George M. Thurman remained with his
parents until he was twenty-one years of age, then
went to Arizona where he homesteaded a quarter-section of land in the Yuma
Valley, which he proved up on and lived there for twenty-three years, with the
exception of two years that he spent in the Imperial Valley of California near
Heber.
On July 26, 1892, at Valley Center,
San Diego County occurred the marriage of Mr. Thurman
and Miss Mary Huckaby, born in Santa Ana, California, a daughter of David and
Adelissa Huckaby. The Huckaby family was
pioneers in California who came from Arkansas in the early days and stopped for
a few years in Santa Ana, then moved to Bear Valley, San Diego County, and Mrs.

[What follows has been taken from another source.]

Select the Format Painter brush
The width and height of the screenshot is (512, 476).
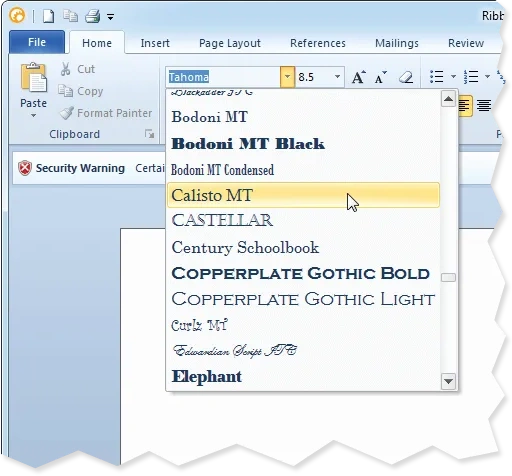tap(66, 113)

Thurman received her education in the schools of Valley Center. Mr. Thurman’s Arizona ranch was bottom land
along the Colorado River and was entirely devoted to the raising of stock and
bees; of late year’s cotton is being raised to advantage on it. Mr. Thurman still owns eighty acres of this
ranch. In 1917 he left the Yuma Valley
and settled to Buena Park, Orange County, where he farmed for two years, then
purchased a twenty-five acre ranch at Buena Park and a six acre place near
there. Two years later, or in 1919, he
traded his Orange County property for 240 acres southeast of Lockeford where he
has since resided with his family.
Besides general farming, Mr. Thurman is equipped to do leveling and
grading of land throughout the county.
He has recently installed an eight-inch Byron-Jackson deep well turbine
pump with a twenty-five horse-power engine, which will furnish sufficient water
for irrigation purposes.
Mr. Thurman’s family consists of his
wife and six children: Agnes is Mrs.
Horn of Buena Park and they have three children, Paul, Leona, and Harold; Mrs.
Ethel Moss of Somerton, Arizona, has one son, Eugene; Ralph is married and has
three children, Alta, Eva, and Dorothy; Clyde is married and has one child,
Mae; Harold and Ernest are the youngest of the family. While residing in Yuma Valley Mr. Thurman
served as judge of the justice court and was also deputy sheriff for many
years. He is a Democrat, and he and his
family are members of the Congregational Church of Lockeford, where Mr. Thurman
serves as one of the trustees of the church.
Transcribed by V. Gerald Iaquinta.
Source: Tinkham, George
H., History of San Joaquin County, California , Pages
1590-1591. Los Angeles, Calif.: Historic
Record Co., 1923.
© 2012 V. Gerald Iaquinta.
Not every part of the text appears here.